Assume the coasting is an infinite straight line. Land is in one side of coasting, sea in the other. Each small island is a point locating in the sea side. And any radar installation, locating on the coasting, can only cover d distance, so an island in the sea can be covered by a radius installation, if the distance between them is at most d.

We use Cartesian coordinate system, defining the coasting is the x-axis. The sea side is above x-axis, and the land side below. Given the position of each island in the sea, and given the distance of the coverage of the radar installation, your task is to write a program to find the minimal number of radar installations to cover all the islands. Note that the position of an island is represented by its x-y coordinates.

Figure A Sample Input of Radar Installations

Input

The input consists of several test cases. The first line of each case contains two integers n (1<=n<=1000) and d, where n is the number of islands in the sea and d is the distance of coverage of the radar installation. This is followed by n lines each containing two integers representing the coordinate of the position of each island. Then a blank line follows to separate the cases.

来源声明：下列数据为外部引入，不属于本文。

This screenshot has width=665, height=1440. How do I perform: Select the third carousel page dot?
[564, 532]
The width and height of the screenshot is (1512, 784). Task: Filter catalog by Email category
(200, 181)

The input is terminated by a line containing pair of zeros

Output

For each test case output one line consisting of the test case number followed by the minimal number of radar installations needed. "-1" installation means no solution for that case.

Sample Input

1 2
-3 1
2 1

1 2
0 2

0 0

Sample Output

Case 1: 2
Case 2: 1

题意：

  假设海岸线是一条无限延伸的直线。陆地在海岸线的一侧，而海洋在另一侧。每一个小的岛屿是海洋上的一个点。雷达坐落于海岸线上，只能覆盖d距离，所以如果小岛能够被覆盖到的话，它们之间的距离最多为d。题目要求计算出能够覆盖给出的所有岛屿的最少雷达数目。

解题思路：

  我们假设岛屿i它的x坐标为island[i][0]，而y坐标为island[i][1]，那么有以下几种情况是invalide的，即输出-1的情况：
1.island[i][1]<0
2.abs(island[i][1])>d
3.d<0
其他的情况，应该就是正常情况，进入计算最小雷达数目。

image.png

如上图，红色的点为岛屿，那么能够覆盖到此岛屿的雷达所在的区间，应该就是以该岛屿为圆心的圆与x轴交点所在的区间。

这样，我们就可以计算出所有岛屿的雷达所在的区间，得到一个区间数组。

我们将这个数组按照区间左部分进行排序，那么重叠部分就表明这些岛屿的雷达可以共用一个。从而计算出最终解。

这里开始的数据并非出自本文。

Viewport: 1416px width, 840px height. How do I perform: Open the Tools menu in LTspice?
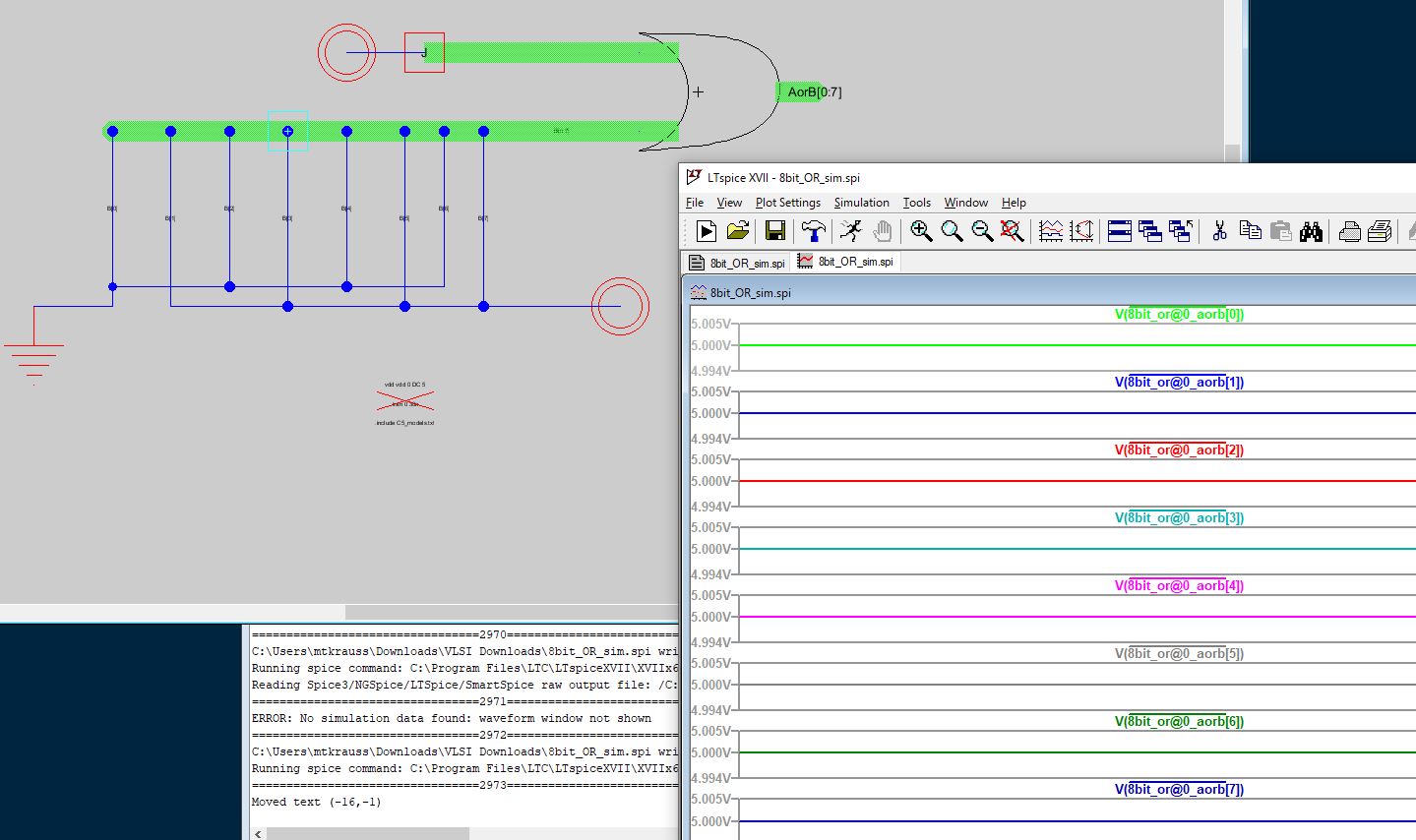click(x=916, y=203)
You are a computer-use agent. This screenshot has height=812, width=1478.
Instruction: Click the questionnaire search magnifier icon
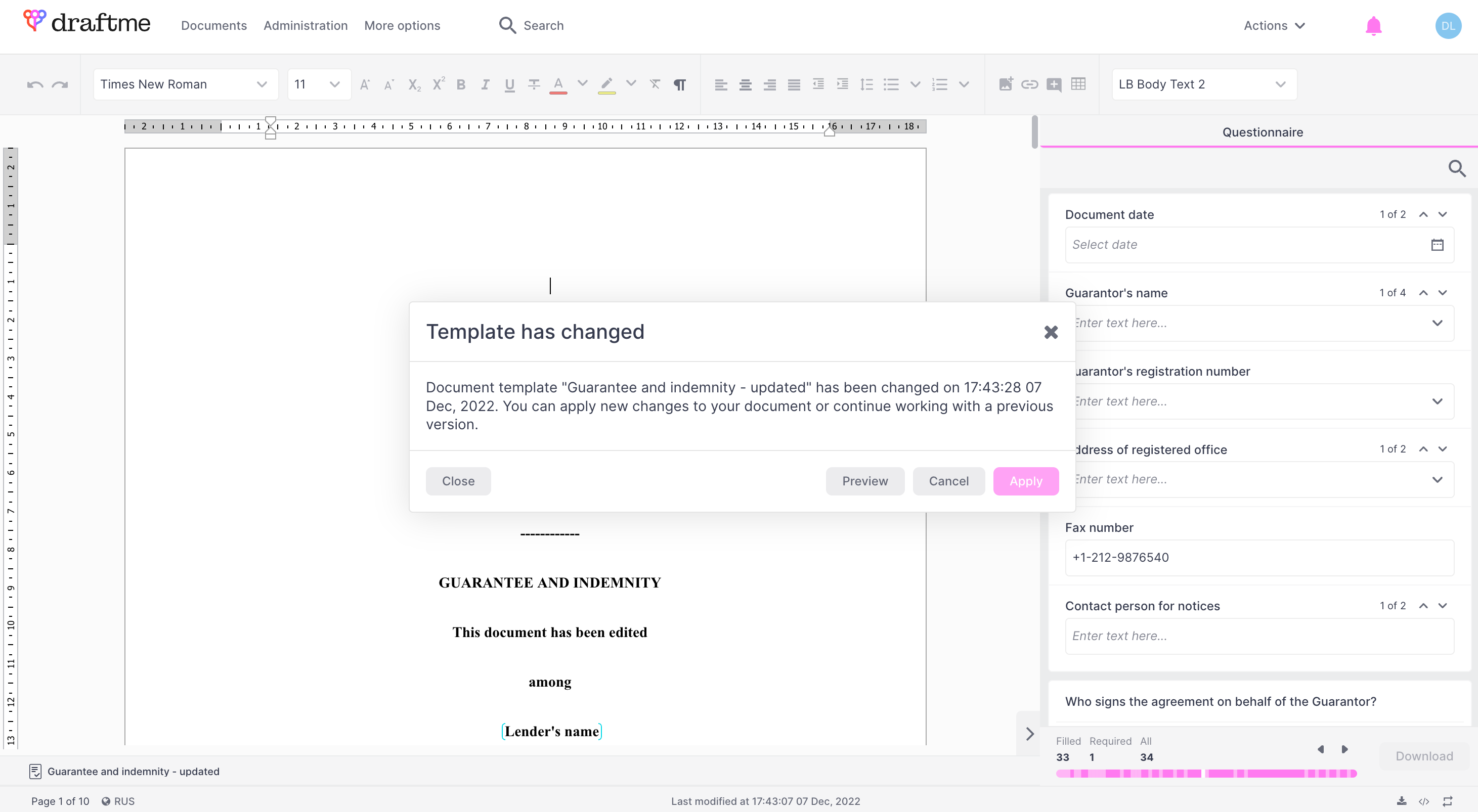[1456, 168]
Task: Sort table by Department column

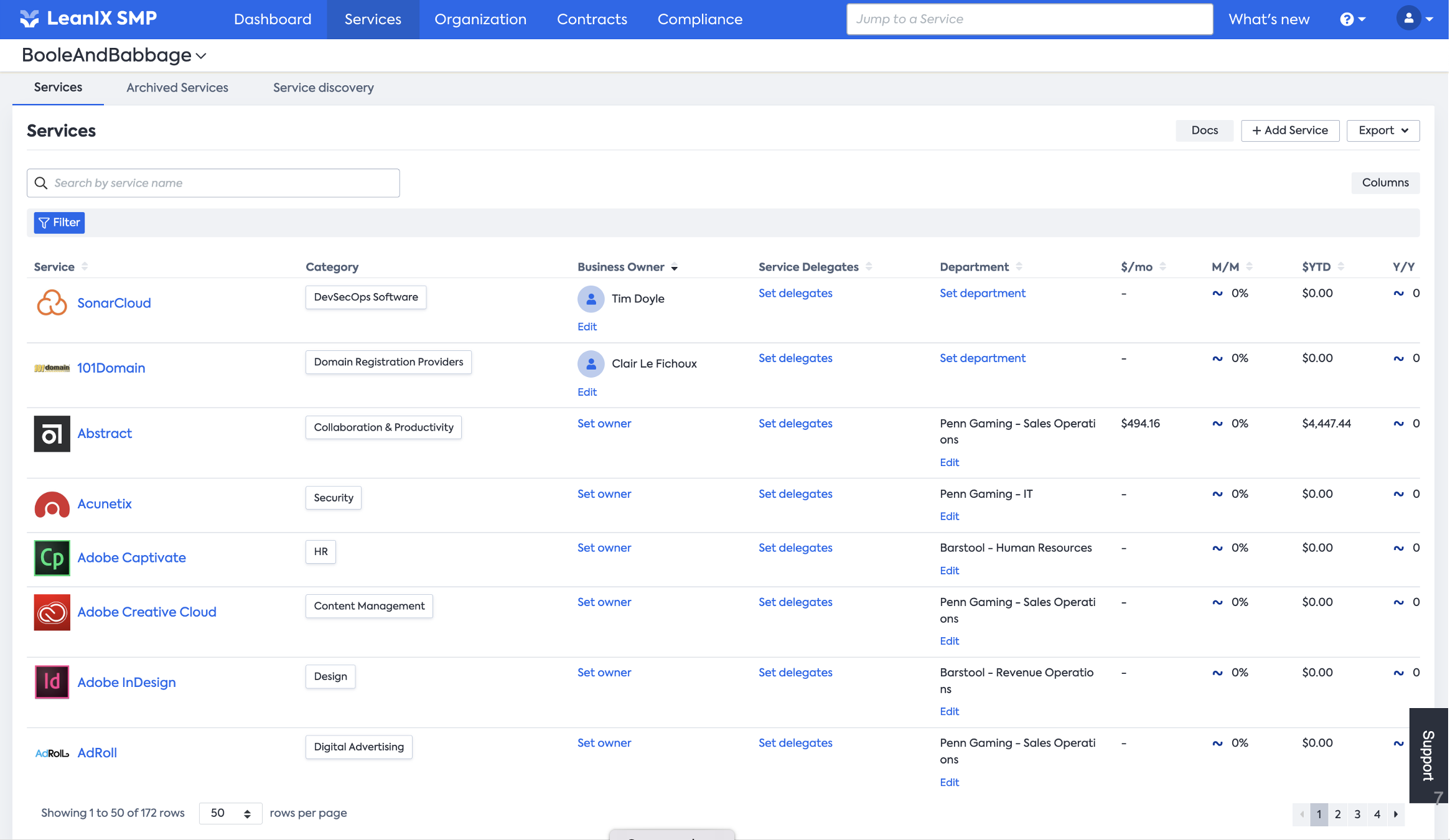Action: 1019,267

可以把所有的岛的坐标通过x(+ -)sqrt(d*d-y*y)得出可以扫射到它的雷达的区域范围，在对右坐标进行排序。

但是千万不要忘记还有右坐标相等的情况，这种时候你知道肯定要选区间小的范围（一定可以扫射到区间范围大的岛），即让左坐标大的排在前面。

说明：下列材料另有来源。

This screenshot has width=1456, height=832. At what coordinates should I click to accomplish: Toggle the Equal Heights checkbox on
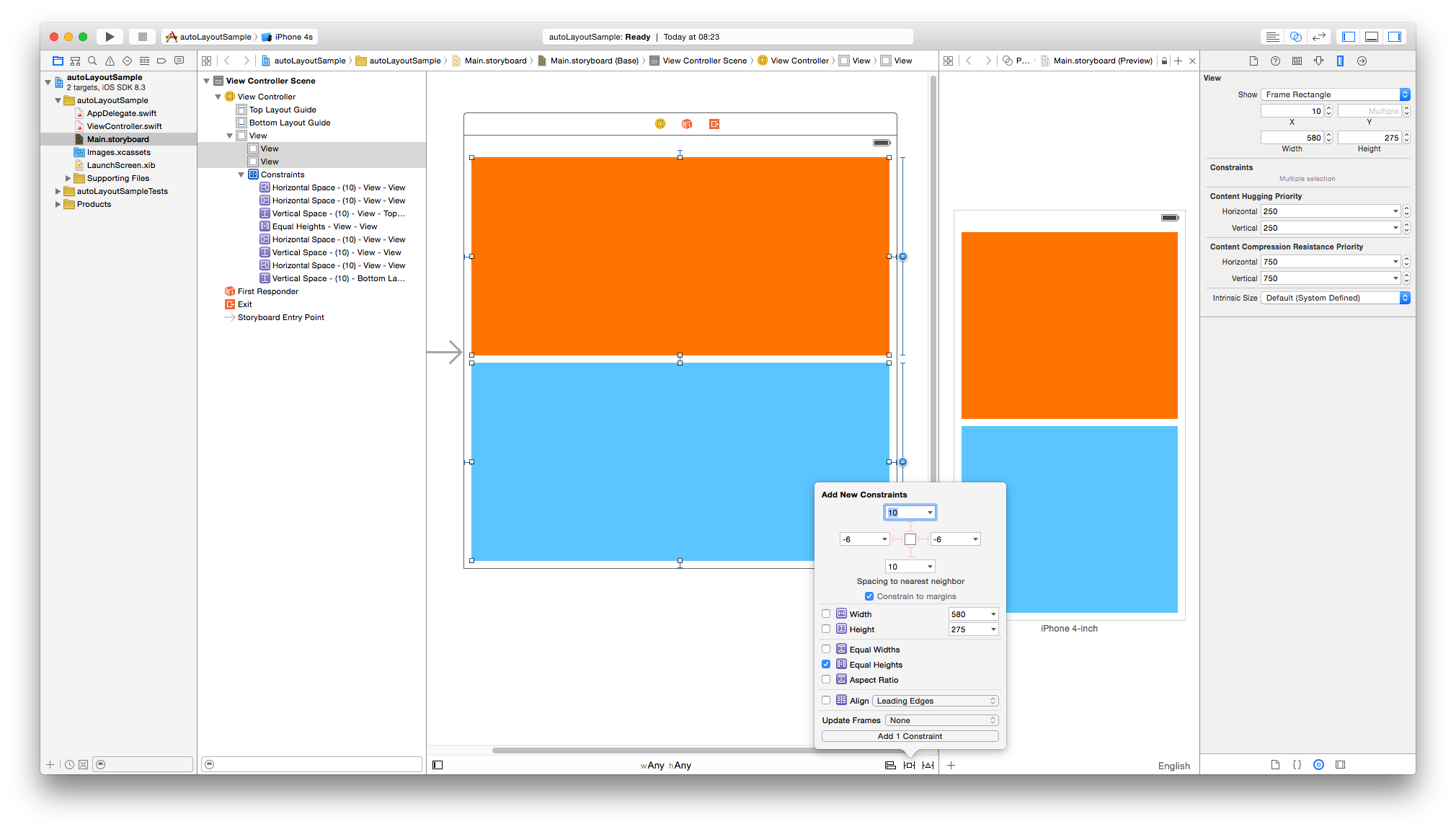(826, 664)
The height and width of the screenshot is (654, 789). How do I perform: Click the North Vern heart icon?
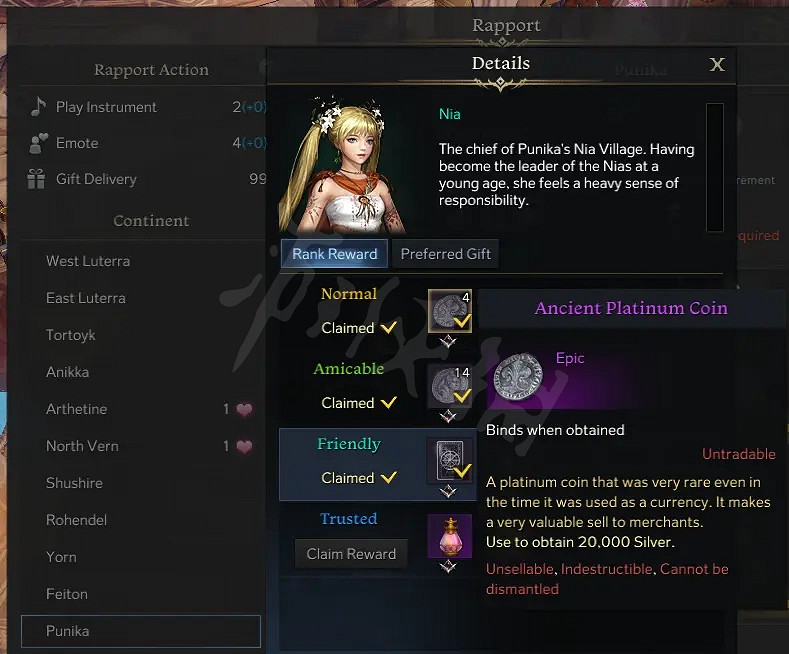pyautogui.click(x=245, y=446)
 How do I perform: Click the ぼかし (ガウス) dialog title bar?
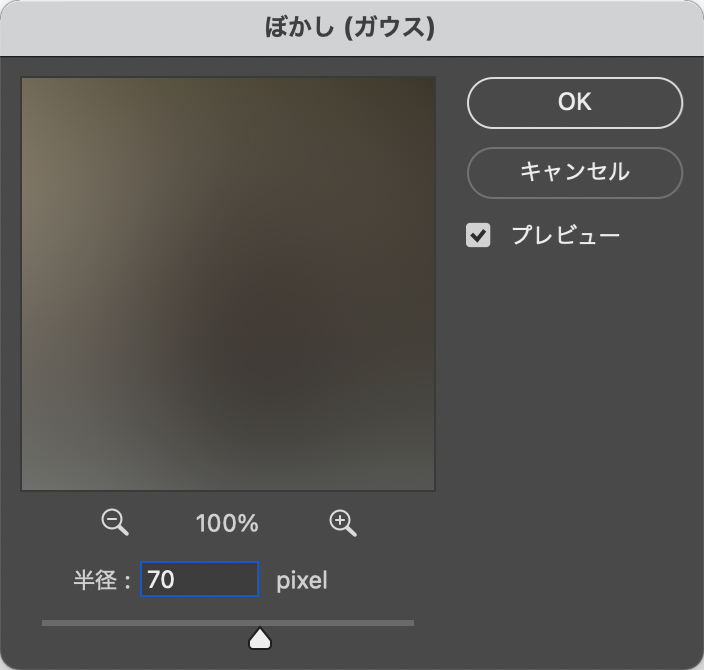click(x=352, y=26)
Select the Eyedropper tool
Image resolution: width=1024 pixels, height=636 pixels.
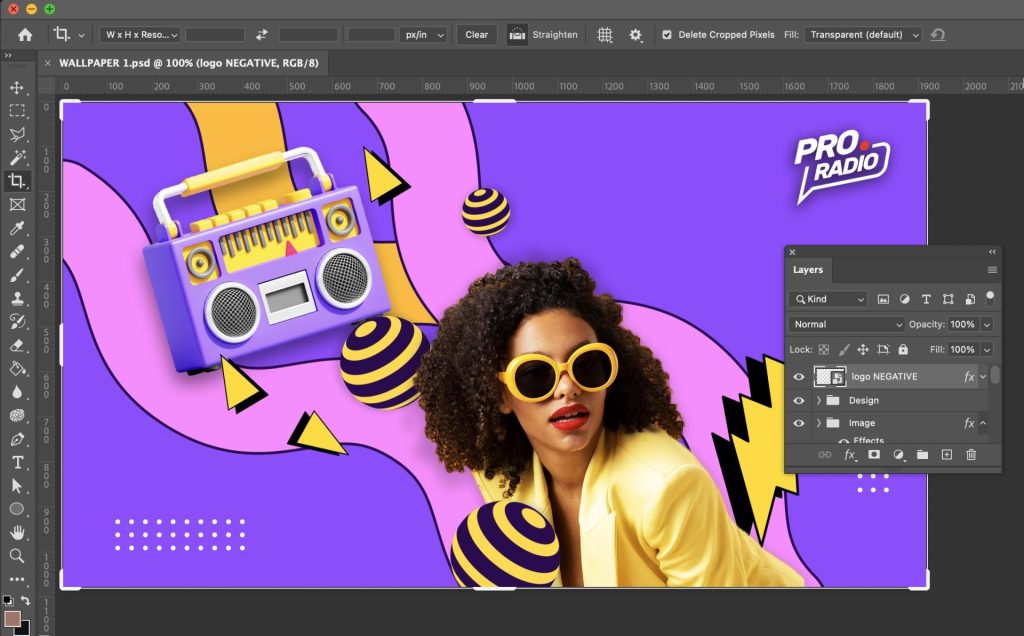tap(17, 228)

拍完序后，你就要用到贪心法，每次都贪心的选择最右端的点作为判断点，循环到最后，可以得出最少的雷达数。

#include<iostream>
#include<cmath>
#include<cstdio>
#include<algorithm>
#define MAX 1005
using namespace std;
struct note{
    double left,right;
}b[MAX];
bool cmp(note a,note b)      //结构体排序
{
    if(a.right==b.right) return a.left>b.left; 
        else
    return a.right<b.right;
}
int acount,n; 
void search(double maxn)      //找到最少的雷达数
{
    int i;
    for(i=1;i<n;i++)
        if(b[i].left>maxn)
        {
            maxn=b[i].right;        //都取最右端
            acount++;
        }
}
int main()
{
    double d,x,y;
    scanf("%d%lf",&n,&d);
    int t=0;
    while(n||d)
    {
        t++;
        int o=0;
        acount=0;
        for(int i=0;i<n;i++)
        {
            scanf("%lf%lf",&x,&y);
            if(y>d)                      //判断是否可以扫射到岛
                o++;
            b[i].left=x-sqrt((d*d)-(y*y));         //预处理，变成区间
            b[i].right=x+sqrt((d*d)-(y*y));
        }
        if(!o)
        {
            sort(b,b+n,cmp);
            search(b[0].right);
            printf("Case %d: %d\n",t,acount+1);
        }
        else
            printf("Case %d: -1\n",t);
        scanf("%d%lf",&n,&d);
    }
    return 0;
}